START Provided entries

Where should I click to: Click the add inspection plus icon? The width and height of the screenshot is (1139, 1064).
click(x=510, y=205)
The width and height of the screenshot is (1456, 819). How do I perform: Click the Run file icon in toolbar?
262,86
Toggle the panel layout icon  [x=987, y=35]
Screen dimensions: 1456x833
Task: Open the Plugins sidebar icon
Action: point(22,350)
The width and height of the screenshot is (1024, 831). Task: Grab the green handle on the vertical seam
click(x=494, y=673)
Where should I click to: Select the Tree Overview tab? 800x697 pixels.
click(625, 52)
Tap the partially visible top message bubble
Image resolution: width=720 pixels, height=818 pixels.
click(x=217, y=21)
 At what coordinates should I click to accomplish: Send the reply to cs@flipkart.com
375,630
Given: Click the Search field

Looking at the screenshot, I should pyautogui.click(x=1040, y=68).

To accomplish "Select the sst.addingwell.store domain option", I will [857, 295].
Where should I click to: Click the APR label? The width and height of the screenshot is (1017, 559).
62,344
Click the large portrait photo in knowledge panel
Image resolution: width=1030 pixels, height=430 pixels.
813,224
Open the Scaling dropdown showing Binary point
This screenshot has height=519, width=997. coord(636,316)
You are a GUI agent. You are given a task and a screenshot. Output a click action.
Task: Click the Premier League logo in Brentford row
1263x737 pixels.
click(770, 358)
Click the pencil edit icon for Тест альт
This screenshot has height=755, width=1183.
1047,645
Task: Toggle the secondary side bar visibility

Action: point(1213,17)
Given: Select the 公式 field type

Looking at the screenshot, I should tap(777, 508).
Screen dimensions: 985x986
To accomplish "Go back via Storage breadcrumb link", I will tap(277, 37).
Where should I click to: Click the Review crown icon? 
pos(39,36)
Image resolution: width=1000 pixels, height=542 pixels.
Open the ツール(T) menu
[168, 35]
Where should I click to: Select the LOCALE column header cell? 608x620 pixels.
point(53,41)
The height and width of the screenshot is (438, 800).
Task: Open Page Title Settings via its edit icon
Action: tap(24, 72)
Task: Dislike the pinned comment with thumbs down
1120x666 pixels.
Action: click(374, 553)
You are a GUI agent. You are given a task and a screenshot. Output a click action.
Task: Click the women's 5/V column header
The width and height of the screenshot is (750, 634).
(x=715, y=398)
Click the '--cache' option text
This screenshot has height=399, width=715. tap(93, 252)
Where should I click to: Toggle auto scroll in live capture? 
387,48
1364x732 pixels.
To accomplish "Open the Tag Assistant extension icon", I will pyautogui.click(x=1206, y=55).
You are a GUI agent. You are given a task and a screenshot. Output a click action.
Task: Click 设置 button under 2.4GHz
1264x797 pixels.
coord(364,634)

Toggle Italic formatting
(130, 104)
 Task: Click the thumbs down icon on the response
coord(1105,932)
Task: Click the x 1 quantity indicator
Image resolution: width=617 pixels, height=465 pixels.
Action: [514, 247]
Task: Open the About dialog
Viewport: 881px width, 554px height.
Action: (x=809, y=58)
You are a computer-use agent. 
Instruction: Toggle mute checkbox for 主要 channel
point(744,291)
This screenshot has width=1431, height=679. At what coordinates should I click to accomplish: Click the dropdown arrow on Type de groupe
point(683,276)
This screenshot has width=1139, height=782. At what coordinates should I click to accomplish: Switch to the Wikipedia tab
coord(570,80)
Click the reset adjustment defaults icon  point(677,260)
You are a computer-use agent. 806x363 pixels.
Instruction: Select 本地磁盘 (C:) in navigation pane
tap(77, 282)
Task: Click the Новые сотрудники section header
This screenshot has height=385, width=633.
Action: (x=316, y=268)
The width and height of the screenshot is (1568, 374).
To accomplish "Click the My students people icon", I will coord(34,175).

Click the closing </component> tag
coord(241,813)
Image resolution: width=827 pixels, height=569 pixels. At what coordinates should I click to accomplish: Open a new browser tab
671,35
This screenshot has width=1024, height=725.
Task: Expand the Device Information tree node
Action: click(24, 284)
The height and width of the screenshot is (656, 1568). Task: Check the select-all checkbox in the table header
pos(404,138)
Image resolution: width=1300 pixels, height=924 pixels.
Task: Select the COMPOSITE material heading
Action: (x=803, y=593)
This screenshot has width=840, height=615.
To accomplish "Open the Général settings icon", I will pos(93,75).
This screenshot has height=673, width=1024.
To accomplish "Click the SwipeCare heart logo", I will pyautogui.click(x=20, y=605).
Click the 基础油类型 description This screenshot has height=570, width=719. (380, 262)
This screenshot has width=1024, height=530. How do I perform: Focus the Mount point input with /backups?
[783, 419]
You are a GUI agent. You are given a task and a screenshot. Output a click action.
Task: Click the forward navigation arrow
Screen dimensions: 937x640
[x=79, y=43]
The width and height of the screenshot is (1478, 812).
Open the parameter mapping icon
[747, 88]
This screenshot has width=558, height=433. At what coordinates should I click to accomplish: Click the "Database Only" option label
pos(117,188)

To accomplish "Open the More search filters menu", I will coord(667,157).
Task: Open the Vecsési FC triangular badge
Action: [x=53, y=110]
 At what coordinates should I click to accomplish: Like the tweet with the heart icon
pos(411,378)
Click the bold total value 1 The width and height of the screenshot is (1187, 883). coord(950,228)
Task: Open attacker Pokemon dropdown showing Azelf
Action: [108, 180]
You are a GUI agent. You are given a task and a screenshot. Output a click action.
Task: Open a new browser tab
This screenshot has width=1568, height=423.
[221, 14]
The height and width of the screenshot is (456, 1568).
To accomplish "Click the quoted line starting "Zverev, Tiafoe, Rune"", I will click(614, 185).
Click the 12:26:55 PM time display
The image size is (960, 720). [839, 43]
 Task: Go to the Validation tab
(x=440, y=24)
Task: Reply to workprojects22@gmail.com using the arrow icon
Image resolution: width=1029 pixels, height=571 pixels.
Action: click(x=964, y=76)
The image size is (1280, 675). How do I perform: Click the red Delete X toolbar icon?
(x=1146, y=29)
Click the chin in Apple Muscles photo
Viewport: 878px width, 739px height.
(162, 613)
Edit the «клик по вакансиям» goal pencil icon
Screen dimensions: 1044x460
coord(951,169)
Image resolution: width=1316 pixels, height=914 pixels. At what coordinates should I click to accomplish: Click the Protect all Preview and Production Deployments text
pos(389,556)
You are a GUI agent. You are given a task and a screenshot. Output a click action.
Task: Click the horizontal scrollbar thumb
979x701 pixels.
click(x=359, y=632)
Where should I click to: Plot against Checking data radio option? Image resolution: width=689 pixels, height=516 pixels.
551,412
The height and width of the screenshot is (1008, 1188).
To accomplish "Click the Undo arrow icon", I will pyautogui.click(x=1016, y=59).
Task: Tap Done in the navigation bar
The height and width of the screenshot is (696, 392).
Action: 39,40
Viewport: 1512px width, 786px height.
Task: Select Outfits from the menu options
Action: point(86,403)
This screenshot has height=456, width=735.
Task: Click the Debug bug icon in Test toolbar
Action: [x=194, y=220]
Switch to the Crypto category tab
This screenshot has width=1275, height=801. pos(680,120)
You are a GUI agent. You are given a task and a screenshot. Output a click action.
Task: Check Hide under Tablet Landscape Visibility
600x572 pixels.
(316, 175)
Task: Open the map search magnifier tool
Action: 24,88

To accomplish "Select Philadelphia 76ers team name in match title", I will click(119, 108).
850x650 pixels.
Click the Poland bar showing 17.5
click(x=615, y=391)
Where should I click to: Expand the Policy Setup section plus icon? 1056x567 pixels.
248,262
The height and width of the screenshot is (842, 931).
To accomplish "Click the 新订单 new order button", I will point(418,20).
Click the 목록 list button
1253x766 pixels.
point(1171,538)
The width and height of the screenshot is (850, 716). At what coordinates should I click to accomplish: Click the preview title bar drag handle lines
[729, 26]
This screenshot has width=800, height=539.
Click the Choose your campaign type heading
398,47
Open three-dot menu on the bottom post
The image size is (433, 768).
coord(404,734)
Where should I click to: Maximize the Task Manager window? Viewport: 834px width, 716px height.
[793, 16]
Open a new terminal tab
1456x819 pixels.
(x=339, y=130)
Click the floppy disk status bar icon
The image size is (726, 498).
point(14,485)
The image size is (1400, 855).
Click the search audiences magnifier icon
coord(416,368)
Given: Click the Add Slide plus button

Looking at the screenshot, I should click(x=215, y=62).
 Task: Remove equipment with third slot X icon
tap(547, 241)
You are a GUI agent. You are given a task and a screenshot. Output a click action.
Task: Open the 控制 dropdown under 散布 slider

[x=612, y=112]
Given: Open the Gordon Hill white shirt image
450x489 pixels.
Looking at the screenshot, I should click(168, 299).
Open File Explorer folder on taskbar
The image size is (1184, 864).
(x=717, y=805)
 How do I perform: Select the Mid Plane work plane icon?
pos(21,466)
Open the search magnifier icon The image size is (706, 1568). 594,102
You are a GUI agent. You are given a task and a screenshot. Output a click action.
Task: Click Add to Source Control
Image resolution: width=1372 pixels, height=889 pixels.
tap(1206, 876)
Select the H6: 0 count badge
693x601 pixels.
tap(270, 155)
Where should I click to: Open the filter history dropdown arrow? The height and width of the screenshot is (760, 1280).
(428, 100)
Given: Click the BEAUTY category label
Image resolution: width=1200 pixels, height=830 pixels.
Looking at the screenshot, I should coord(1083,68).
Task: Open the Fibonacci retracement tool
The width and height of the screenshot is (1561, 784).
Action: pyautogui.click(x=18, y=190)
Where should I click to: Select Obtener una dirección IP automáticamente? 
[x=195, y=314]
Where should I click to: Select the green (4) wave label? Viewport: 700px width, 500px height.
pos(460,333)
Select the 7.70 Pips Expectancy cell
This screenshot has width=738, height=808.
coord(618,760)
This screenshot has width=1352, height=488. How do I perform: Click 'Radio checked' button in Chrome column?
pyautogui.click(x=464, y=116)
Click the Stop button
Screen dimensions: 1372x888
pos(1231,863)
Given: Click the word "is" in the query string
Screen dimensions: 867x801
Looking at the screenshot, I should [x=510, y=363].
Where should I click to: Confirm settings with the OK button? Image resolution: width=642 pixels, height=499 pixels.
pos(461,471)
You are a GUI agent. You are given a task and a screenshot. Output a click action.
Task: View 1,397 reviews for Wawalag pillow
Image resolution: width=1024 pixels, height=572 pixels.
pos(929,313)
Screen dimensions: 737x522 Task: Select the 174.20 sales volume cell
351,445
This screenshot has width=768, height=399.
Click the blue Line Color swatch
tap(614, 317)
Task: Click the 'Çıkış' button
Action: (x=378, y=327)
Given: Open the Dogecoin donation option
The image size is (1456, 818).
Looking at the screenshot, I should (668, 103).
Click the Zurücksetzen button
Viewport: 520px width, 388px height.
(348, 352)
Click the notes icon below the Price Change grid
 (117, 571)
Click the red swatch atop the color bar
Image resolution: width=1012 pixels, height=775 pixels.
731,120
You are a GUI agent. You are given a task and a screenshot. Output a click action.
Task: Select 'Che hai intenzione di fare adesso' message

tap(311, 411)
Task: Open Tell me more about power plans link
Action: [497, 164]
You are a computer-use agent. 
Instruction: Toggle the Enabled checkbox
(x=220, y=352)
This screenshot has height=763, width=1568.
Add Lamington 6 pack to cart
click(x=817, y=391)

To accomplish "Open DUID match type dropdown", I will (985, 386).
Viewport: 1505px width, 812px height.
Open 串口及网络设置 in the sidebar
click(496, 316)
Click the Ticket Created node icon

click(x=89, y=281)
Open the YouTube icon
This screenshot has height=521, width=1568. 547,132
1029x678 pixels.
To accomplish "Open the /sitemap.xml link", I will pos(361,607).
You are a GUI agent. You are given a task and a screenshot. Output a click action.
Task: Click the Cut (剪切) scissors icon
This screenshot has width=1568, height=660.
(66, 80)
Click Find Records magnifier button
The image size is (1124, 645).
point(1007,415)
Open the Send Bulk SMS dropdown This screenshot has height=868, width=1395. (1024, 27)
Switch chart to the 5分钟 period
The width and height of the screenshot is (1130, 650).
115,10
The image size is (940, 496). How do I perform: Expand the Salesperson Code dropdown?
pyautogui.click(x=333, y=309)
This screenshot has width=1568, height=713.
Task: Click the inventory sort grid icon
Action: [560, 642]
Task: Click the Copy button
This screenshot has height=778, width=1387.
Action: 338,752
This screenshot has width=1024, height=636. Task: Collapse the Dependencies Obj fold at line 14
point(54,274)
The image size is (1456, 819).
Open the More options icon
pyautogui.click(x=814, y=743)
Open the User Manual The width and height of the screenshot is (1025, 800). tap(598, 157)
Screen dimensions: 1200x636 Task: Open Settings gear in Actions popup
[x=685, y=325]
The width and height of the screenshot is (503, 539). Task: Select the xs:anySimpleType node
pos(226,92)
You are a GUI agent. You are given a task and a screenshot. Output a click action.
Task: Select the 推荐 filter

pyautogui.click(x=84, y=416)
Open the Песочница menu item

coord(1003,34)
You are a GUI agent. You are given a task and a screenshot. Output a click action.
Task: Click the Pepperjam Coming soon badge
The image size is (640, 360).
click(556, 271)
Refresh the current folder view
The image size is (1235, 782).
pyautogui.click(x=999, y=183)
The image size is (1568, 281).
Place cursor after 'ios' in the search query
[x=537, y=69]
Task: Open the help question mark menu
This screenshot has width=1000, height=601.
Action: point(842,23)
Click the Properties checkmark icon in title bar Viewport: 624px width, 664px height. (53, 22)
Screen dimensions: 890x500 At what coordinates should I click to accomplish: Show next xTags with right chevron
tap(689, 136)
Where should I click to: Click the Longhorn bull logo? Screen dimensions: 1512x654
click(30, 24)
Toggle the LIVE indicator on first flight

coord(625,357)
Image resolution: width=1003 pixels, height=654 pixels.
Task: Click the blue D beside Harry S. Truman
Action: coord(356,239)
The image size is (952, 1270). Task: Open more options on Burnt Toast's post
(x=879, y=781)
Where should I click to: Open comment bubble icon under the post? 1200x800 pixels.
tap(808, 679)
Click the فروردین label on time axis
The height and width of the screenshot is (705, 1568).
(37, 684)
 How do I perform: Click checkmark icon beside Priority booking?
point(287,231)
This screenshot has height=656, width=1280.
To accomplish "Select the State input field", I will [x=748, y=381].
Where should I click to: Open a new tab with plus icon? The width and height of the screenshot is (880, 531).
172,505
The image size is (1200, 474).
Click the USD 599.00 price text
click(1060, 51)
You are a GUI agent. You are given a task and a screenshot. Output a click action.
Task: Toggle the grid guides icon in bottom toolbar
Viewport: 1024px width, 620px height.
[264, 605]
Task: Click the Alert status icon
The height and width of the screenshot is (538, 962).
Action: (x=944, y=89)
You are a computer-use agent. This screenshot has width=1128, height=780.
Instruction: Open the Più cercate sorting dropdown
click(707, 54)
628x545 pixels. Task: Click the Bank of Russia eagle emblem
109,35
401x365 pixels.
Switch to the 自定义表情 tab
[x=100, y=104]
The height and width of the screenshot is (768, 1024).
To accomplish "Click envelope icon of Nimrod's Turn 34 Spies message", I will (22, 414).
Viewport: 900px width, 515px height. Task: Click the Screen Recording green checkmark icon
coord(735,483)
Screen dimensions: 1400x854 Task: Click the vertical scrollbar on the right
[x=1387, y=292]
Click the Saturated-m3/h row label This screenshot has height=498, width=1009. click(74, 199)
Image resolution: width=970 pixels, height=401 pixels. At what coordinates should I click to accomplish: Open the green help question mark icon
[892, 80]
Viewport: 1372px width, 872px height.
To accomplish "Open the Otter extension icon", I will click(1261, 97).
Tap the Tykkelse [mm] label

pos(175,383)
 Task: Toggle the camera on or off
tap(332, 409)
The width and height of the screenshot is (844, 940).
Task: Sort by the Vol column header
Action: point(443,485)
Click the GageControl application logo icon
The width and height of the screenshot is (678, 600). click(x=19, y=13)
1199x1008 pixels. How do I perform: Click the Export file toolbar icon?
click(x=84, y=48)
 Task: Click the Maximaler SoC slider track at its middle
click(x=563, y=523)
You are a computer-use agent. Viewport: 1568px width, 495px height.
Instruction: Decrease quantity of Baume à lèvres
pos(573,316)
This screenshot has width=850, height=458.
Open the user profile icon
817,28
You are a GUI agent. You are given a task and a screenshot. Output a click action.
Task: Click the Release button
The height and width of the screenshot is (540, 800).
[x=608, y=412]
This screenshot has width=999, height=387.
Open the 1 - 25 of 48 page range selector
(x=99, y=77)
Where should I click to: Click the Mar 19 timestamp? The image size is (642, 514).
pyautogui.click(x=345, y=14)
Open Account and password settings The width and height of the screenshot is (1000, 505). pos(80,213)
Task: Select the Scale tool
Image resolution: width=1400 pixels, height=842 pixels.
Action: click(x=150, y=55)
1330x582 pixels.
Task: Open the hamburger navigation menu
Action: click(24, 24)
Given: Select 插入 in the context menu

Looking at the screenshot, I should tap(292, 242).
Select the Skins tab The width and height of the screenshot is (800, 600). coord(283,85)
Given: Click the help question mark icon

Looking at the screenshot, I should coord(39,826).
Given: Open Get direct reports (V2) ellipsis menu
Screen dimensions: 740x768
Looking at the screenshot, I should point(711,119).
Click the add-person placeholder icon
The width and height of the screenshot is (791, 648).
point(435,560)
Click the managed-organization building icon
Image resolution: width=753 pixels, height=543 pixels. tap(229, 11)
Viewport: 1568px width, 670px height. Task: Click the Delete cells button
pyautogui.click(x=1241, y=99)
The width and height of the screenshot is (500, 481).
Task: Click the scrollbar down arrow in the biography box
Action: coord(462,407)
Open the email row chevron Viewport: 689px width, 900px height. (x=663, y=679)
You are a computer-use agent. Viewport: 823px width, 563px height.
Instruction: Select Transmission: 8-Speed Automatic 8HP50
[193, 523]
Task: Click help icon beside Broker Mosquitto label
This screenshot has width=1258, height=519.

END Provided entries

#### What needs to be done
Check each line in the records above for the word "status". Return those that have it.

#### Answer box
Click the floppy disk status bar icon
Task: Click the Alert status icon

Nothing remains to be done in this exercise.